Ik geloof dat we deze christenen onrecht doen als we deze peregrinatio alleen beschouwen als een vorm van ascese, vergelijkbaar met zelfkastijding of zo. De monniken die er op uit trokken, deden dat echt niet om af te zien tussen de barbaren, maar dachten er wel degelijk planmatig over na hoe ze de heidense volkeren konden bereiken met het Evangelie.
Dat geldt zeker van de abt Egbert die vanuit zijn Ierse klooster Rathmelsigi een poging deed om vanuit Ierland het christendom naar de Friezen te brengen. Men kende wel Friese kooplieden en de roeping om voor hen iets te betekenen groeide. Egbert zelf heeft tevergeefs een poging gedaan om een expeditie op te zetten; hij leed schipbreuk. Meer pogingen volgden, zoals van de adellijke bisschop Wilfried die een goed gesprek gehad met de Friese koning Aldgisl maar niet verder kwam. En van Wigbert die twee jaar missionair gewerkt heeft in Friesland maar geen vrucht zag, en van Wolfram die het bijna lukte om de Friese koning Radboud te bekeren maar die trok volgens de legende zich terug uit het doopvont omdat hij anders zijn voorouders zou missen.
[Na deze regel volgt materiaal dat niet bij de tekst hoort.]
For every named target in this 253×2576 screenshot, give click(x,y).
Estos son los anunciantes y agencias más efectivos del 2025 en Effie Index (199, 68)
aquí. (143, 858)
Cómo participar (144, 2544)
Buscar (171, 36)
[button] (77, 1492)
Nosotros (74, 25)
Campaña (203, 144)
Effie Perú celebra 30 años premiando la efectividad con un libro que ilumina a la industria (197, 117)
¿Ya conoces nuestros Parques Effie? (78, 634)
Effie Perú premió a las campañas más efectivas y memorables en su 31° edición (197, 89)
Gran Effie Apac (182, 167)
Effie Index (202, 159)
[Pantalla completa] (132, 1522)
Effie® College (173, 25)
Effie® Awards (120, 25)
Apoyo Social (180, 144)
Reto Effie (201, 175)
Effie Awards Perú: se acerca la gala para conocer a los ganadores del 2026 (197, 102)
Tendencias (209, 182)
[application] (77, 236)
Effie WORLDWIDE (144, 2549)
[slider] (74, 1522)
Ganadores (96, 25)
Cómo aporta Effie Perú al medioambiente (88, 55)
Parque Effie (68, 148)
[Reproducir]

Kortom: de Franken met hun macht, Rome met zijn gezag en de Ieren met hun passie — het was elk op zich onvoldoende om over te steken naar de barbaren.
Willibrord
Het bijzondere aan Willibrord is dat hij een alliantie sloot tussen deze drie drijfveren. In 690 kwam hij (in de buurt van het huidige Katwijk? Of bij de Schelde?) aan land met een groep van twaalf monniken, vanuit de abdij van Rathmelsigi. Daar had hij dertien jaar geleefd en abt Egbert meegemaakt wiens missie mislukt was maar wiens passie bleef. Kort tevoren had de Frankische hofmeier Pepijn II van Herstal een belangrijke slag geslagen en alle gebieden onder de Rijn (waaronder destijds ook Utrecht) veroverd. Dat leek mogelijkheden te bieden om de droom van zending in Friesland te realiseren en Willibrord kreeg de leiding.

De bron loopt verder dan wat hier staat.